The first time we played a majority of the players had never played before. We got through one "year" a week, with Spring and Autumn troop movements due by the end of the day on Tuesday and Thursday respectively. Then we'd resolve conflicts and submit build or retreat orders. Then we'd plot.
It was really fun but I think it was too fun - I think office productivity seriously suffered for it. Especially considering the amount of time we spent thinking/scheming/talking versus the scarce minutes in the evening actually "playing" the game. Still an amazingly well balanced game once you understand the subtleties. I fared extremely poorly by treating it like Risk and being far too aggressive. On my second playthrough I became much more docile and cooperative, and was thoroughly stabbed in the back for being so trusting.
The best is when someone actually got betrayed and then I'd get to say "I TOLD YOU THEY'D DO THAT!"
Can confirm it's a game for trolls lol!
The WW1-era setting of the game is interesting but really isn't essential.
But if course, this is exactly the kind of hardcore game that attracts hidebound players who scream bloody murder at things like alternate maps.
Italy was my favorite country to play as. You absolutely need a strong ally, but if you don't get one, you can be a thorn in everyone's side.
I only really enjoy playing face to face. I just started a one move per week game at the office. Should get interesting.
Far too advantageous for France.
Is it feature complete otherwise?
And yes, the game is fully implemented. We lack a lot of the alternate rules and maps you can find on other sites, but our goal was to make the best possible experience for the core game instead of trying to cater to all the variations.
It's a space-based strategy game that has a lot of diplomatic elements, and the thing we really like is everything about it is completely deterministic, other than one researchable ability that gives you research points in a random field every turn.
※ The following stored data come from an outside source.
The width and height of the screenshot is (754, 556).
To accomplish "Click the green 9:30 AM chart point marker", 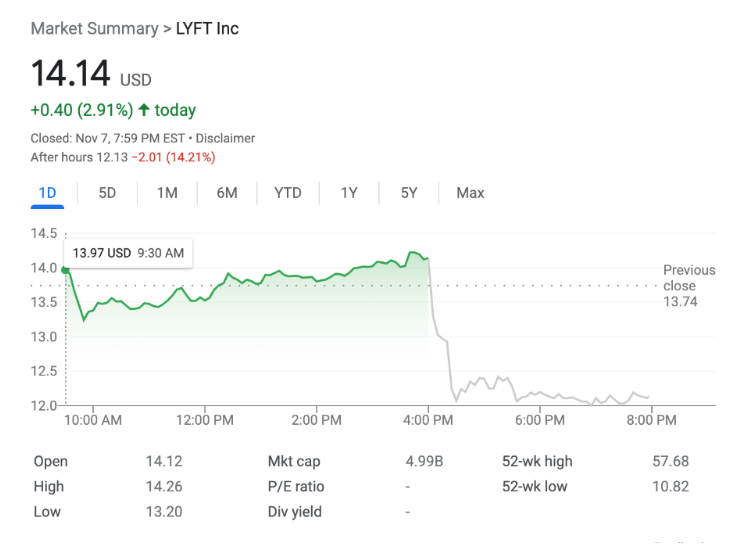I will [x=66, y=270].
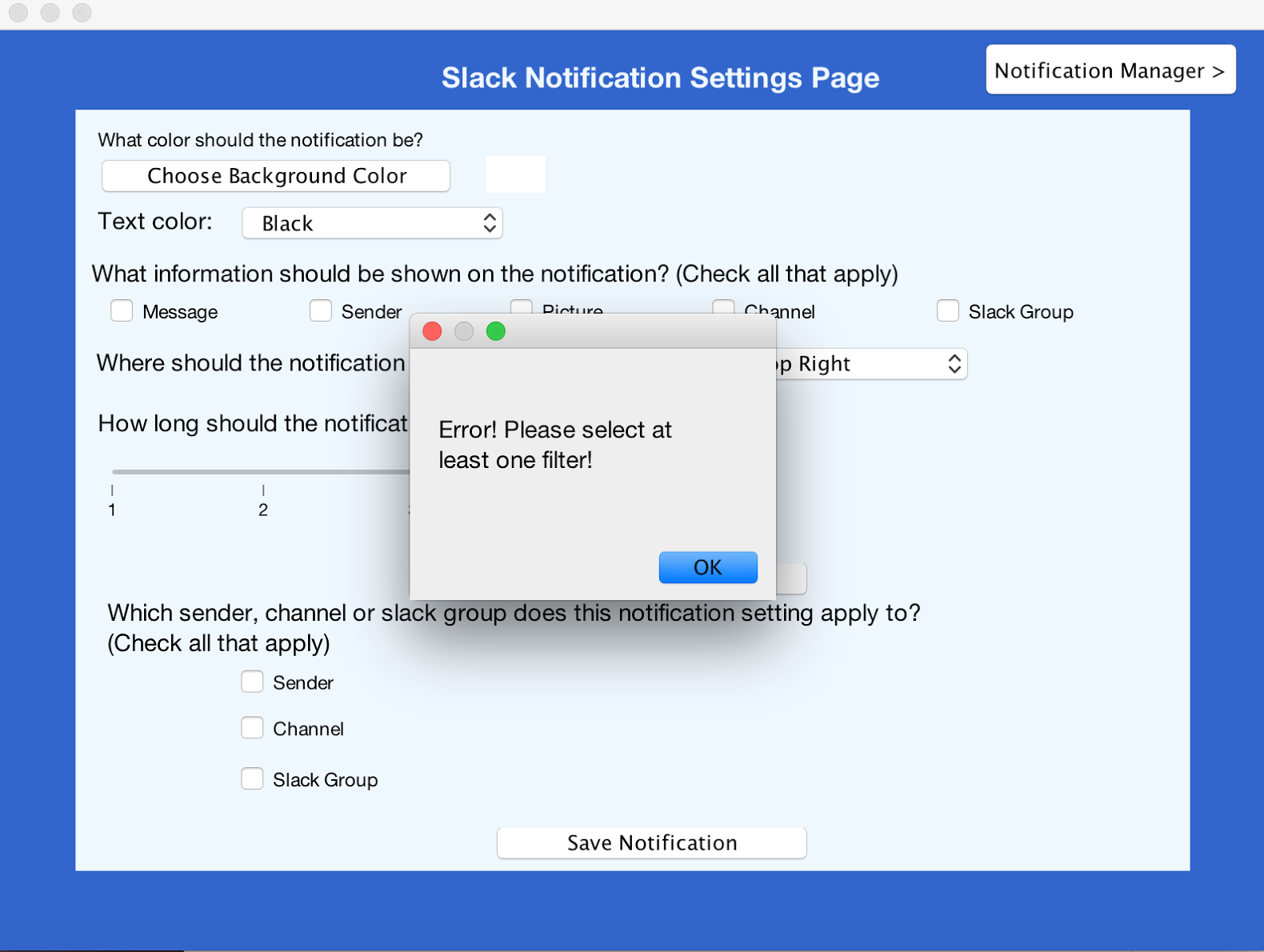Enable the Channel filter under 'apply to' question

pyautogui.click(x=252, y=728)
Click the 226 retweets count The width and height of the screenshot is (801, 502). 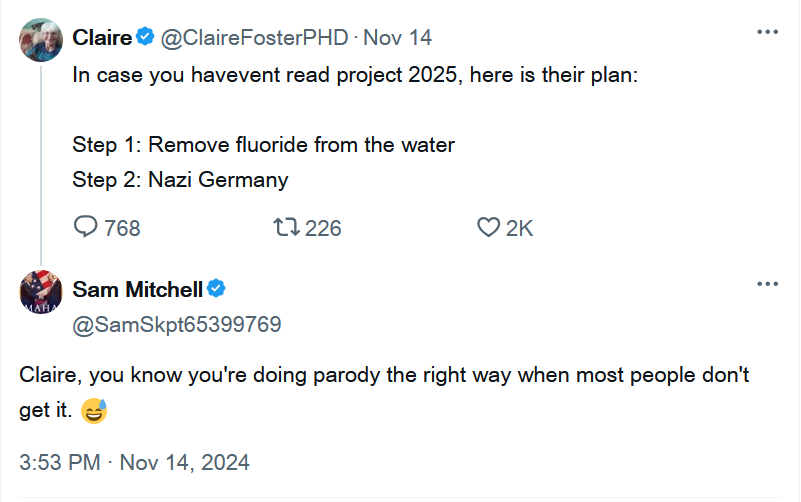coord(323,228)

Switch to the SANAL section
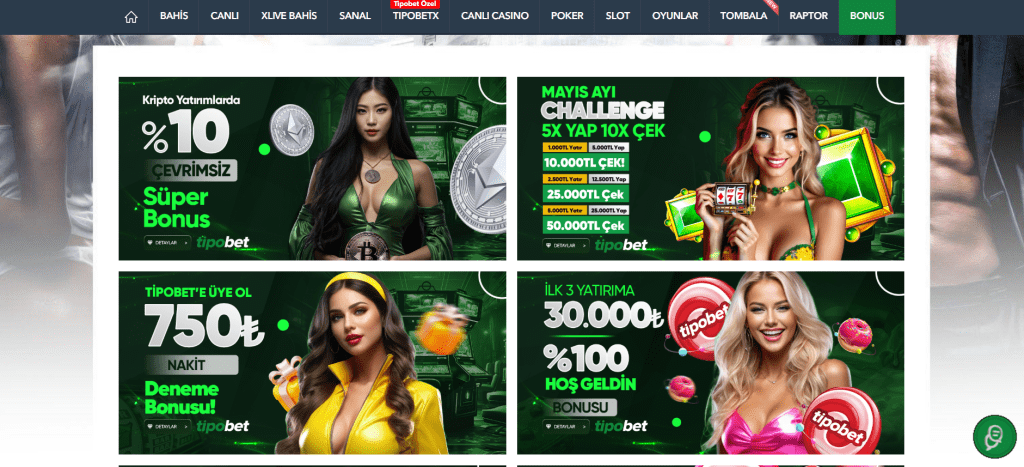click(355, 16)
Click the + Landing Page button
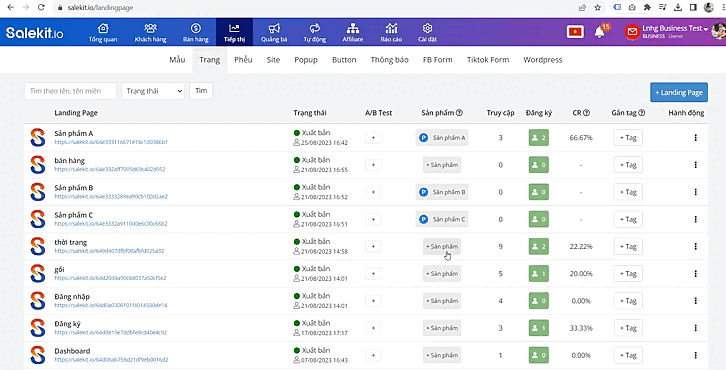 679,92
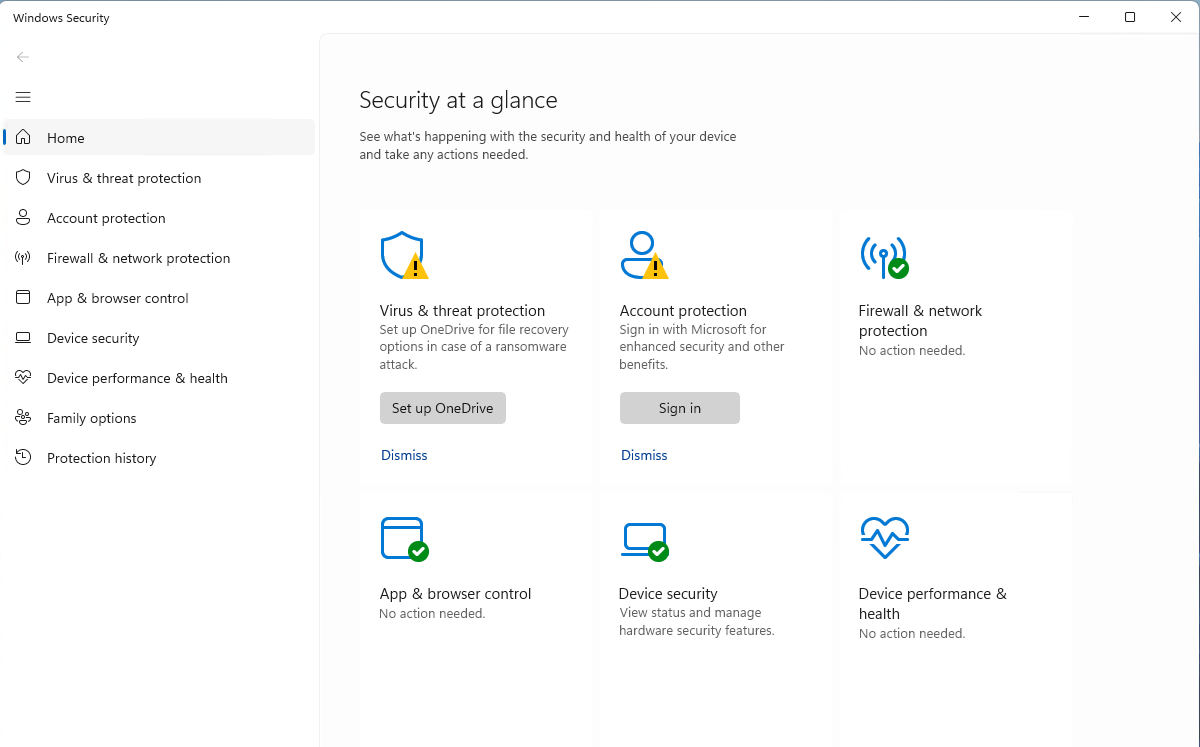Click the Device performance & health heart icon

coord(884,539)
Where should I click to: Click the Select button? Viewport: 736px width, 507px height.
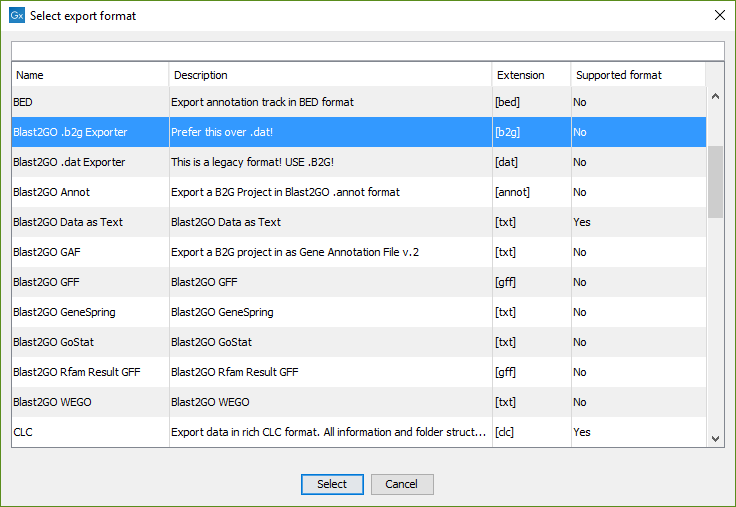[332, 484]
Anyway, the default one turn per day is fantastic, and the game "ticks" once per hour, meaning it can take between a few hours and a couple of days for your fleets to transit between stars. It's a great pace for checking in a few times a day, and the game has calculators to help with timing coordinated attacks.
Finally, and I think this is key, do not enable formal alliances. They allow allies to share vision and they require a 24 hour notice to break the alliance, which takes all the fun out of it :)
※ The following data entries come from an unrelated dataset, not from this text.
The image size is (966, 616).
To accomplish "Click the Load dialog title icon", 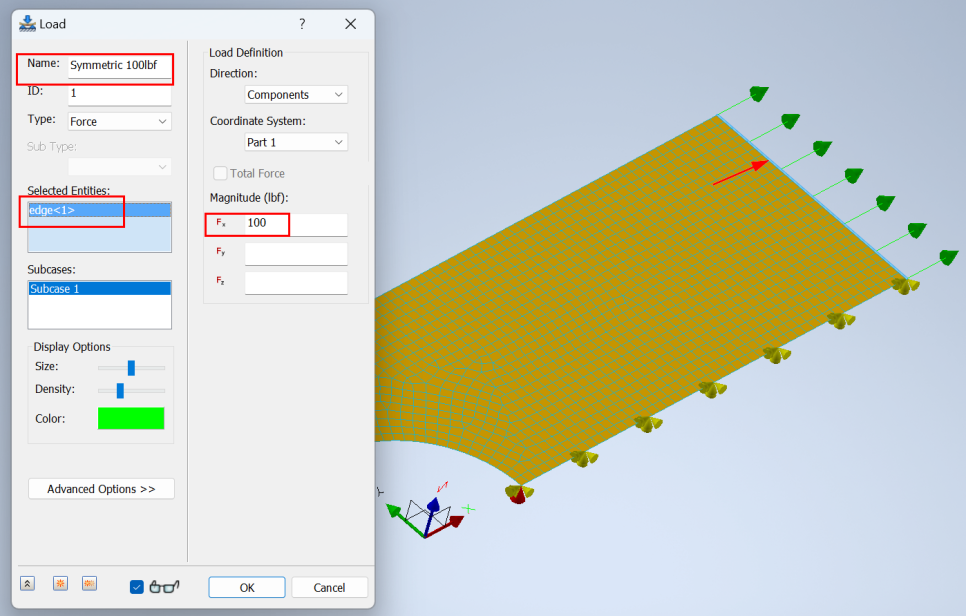I will pyautogui.click(x=27, y=24).
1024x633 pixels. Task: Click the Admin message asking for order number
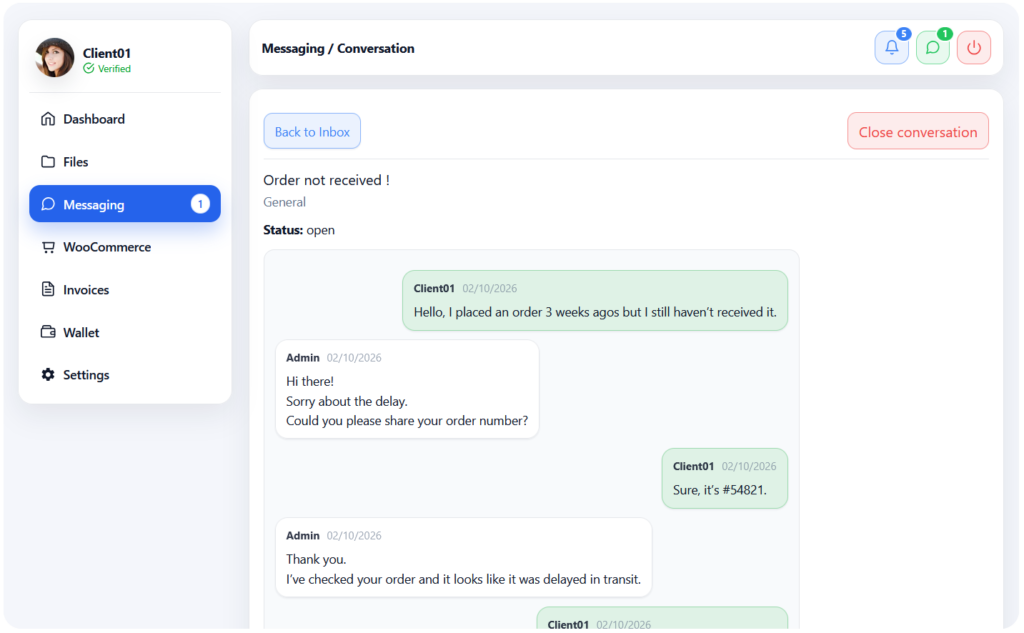tap(407, 389)
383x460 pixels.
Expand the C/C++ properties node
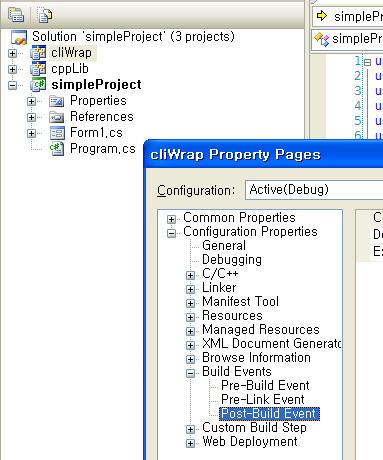190,275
I've never played Diplomacy before so take this with a grain of salt...but that seems like it should be against the rules. Or is it his fault for not being present when you read the orders?
"Each player secretly writes 'orders' for each of his/her units on a slip of paper. Each player reads his/her orders while others make sure that what they hear is what is written. A legal order must be followed. An order written by mistake, if legal, must be followed. An 'illegal' or ambiguous order or an order that is given an illegal order (or given no order) must stand in place. (The unit holds.) A poorly written order that has only one meaning must be followed." 
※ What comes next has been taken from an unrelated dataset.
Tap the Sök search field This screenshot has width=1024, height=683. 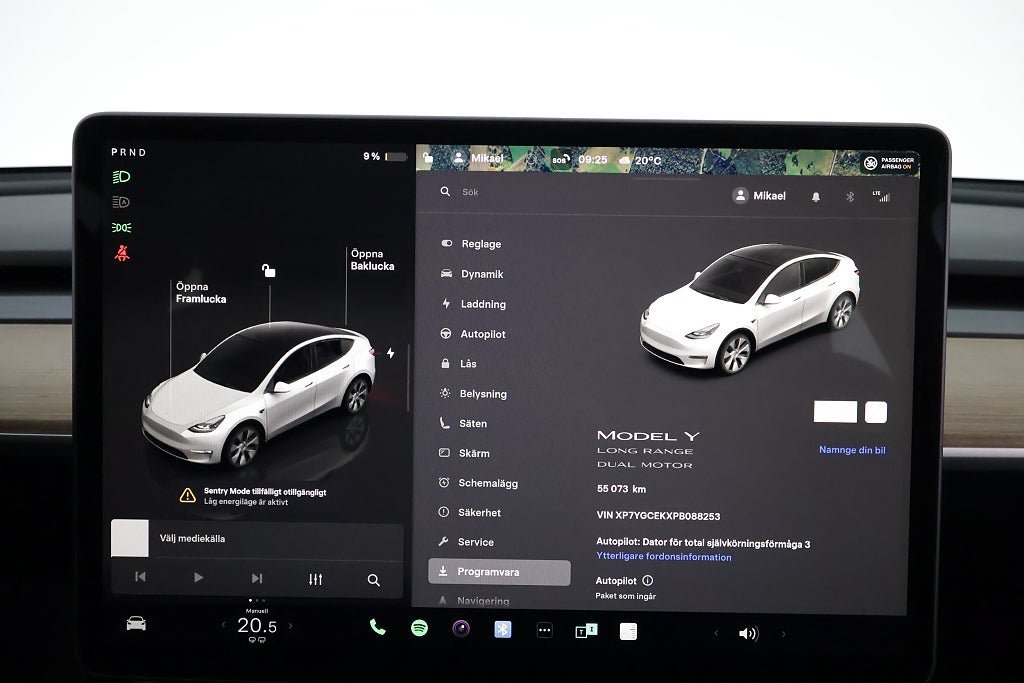click(x=560, y=192)
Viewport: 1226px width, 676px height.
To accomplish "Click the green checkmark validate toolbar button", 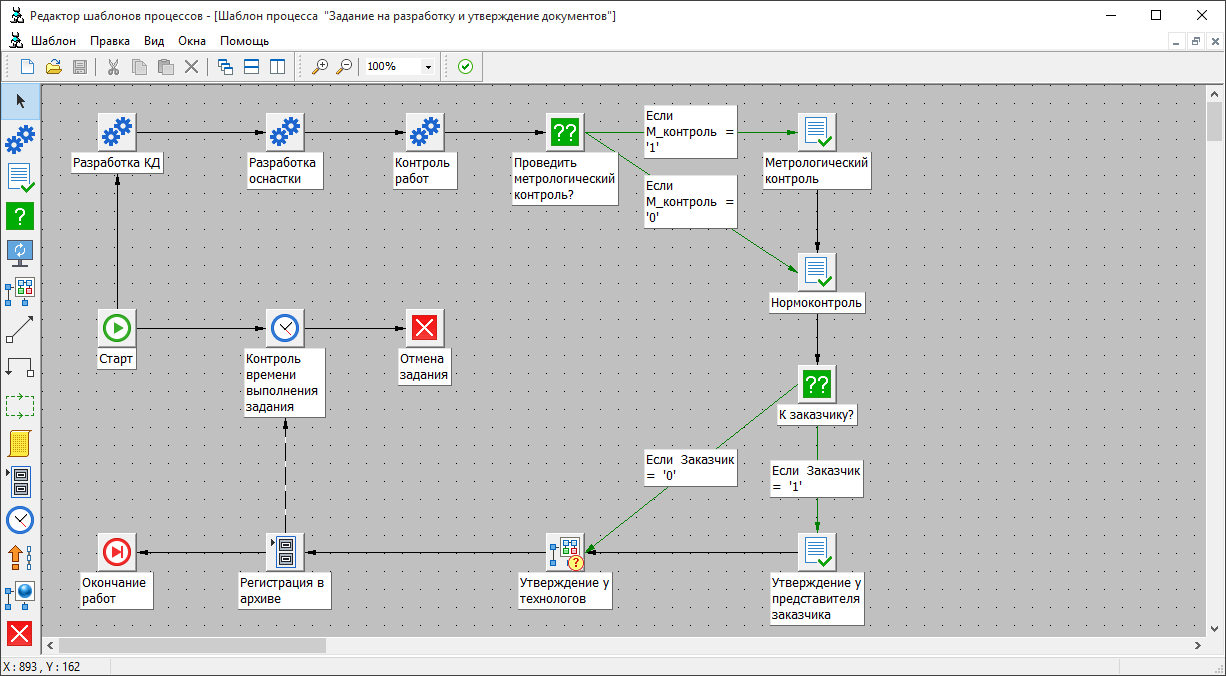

Assuming the rule version is the same, the rules may not have been obeyed: the written command should have preceded the spoken command. Clearly, the players wanted England dead ;)
In a match with Edi Birsan, someone misread my orders to my advantage. Should I have proactively corrected them?
Occasionally in the chaos of play, a spare unit will make its way onto the board. This is common enough that it's called a flying dutchman. I've seen it happen at least twice in tournament play.
People can get nasty when a tournament is at stake. Once someone managed to lock himself in a garage and his opponents declined to let him out until after orders were due.
'Drunk' was almost certainly meant literally.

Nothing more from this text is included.